Comme je fais d’habitude. Je fais un synopsis validé par l’éditeur, paginé ensuite par séquences modifiables. Découpage après dont je parle avec le dessinateur qui prépare les personnages, uniformes. J’ai eu quatre mois de travail sur le sujet plus le suivi des pages, je regarde. Le scénario est livré complet pour qu’il puisse faire un story-board. L’album comportera 54 pages de BD et peut-être un cahier historique avec la cartographie.

Si vous aviez des sujets à choisir dans cette collection pour la suite hormis Cuba ?
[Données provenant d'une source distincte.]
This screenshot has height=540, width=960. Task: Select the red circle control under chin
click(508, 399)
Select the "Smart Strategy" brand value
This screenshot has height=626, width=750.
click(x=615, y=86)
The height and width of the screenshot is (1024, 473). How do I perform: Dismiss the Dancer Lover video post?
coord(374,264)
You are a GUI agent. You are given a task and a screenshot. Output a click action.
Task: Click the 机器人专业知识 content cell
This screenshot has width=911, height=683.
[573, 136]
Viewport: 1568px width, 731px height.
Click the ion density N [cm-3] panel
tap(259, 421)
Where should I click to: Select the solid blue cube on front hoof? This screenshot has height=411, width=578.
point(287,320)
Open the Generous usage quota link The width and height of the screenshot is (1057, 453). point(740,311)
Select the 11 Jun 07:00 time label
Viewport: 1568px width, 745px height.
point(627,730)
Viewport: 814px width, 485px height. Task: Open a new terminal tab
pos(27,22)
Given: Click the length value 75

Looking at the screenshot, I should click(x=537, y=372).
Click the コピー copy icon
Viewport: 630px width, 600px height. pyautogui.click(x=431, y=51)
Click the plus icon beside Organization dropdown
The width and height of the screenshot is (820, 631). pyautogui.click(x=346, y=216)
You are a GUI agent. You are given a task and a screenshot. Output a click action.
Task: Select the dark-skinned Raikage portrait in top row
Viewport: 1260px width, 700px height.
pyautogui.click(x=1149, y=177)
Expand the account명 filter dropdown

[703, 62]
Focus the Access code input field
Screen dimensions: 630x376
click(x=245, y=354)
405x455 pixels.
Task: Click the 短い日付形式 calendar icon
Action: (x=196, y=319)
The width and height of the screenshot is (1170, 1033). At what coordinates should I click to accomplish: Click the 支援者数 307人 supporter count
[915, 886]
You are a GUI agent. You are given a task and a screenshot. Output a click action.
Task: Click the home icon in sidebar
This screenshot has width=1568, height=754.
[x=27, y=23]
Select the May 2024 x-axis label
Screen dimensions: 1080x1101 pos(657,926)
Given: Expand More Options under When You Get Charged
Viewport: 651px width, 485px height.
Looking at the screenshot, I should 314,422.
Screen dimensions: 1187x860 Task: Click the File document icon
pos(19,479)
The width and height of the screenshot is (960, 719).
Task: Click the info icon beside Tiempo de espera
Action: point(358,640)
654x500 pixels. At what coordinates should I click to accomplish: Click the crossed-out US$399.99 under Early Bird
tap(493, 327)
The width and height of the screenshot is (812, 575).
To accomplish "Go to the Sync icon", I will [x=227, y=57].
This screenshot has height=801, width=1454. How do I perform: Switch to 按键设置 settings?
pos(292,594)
Hormis la crise des missiles, il y aurait la seconde guerre mondiale et les affaires d’espionnage, les opérations spéciales des deux côtés à travers les émissions existantes. C’est une obligation pour la série. Il faut attraper le style de Monsieur X. Toujours la même voix, c’est didactique, cynique et parfois ironique. C’est bien joué et on revient sur cette ambiguïté : qui est-ce qu’on entend ? Cela m’avait séduit. On apprend des choses.

Vous adhérez à son analyse sur la Baie des Cochons ?

Je n’ai pas à adhérer. Pour moi, c’est d’incarner Monsieur X face au journaliste un peu candide de l’album. Il lui présente une situation, des flash-backs. En parallèle avec le déroulé de l’émission. Il fallait de l’empathie et de la personnalisation. Que ce soit populaire, excitant, pédagogique et ludique.

La Baie des Cochons est un échec pour la politique interventionniste US ?

Kennedy veut y aller mais il tergiverse. Ils y vont à reculons sans la force de frappe prévue. Il ne fallait pas non plus que ce soit une évidence que les Américains en étaient les acteurs.

Les Américains savaient ce qu’ils voulaient ou c’étaient des amateurs ?

Amateurs, non. Indécis et la CIA lâchée politiquement oui. Avec les réfugiés cubains, ils auraient pu gouverner en sous-main mais ils voulaient s’appuyer sur une révolution populaire impossible avec la côte d’amour de Castro en 61. Ils voulaient avoir un gouvernement populaire qui aurait fait appel aux USA pour justifier une intervention. Beaucoup de si. Castro savait semble-t-il où ils allaient débarquer, une zone marécageuse à récifs, avec des péniches qui se sont plantées, une aviation cubaine pas détruite. Et sans soutien US des canons de la marine ou aérien.

Et après Cuba, vos projets ?

Le tome 2 de Nicholas Le Floch, L’Homme au ventre de plomb, chez Hachette, une bio de François Ier, de l’heroïc fantasy avec Vatine et Cassegrain au dessin pour Sa majesté des ours. Puis plusieurs projets à voir plus tard dont un western et une bio historique.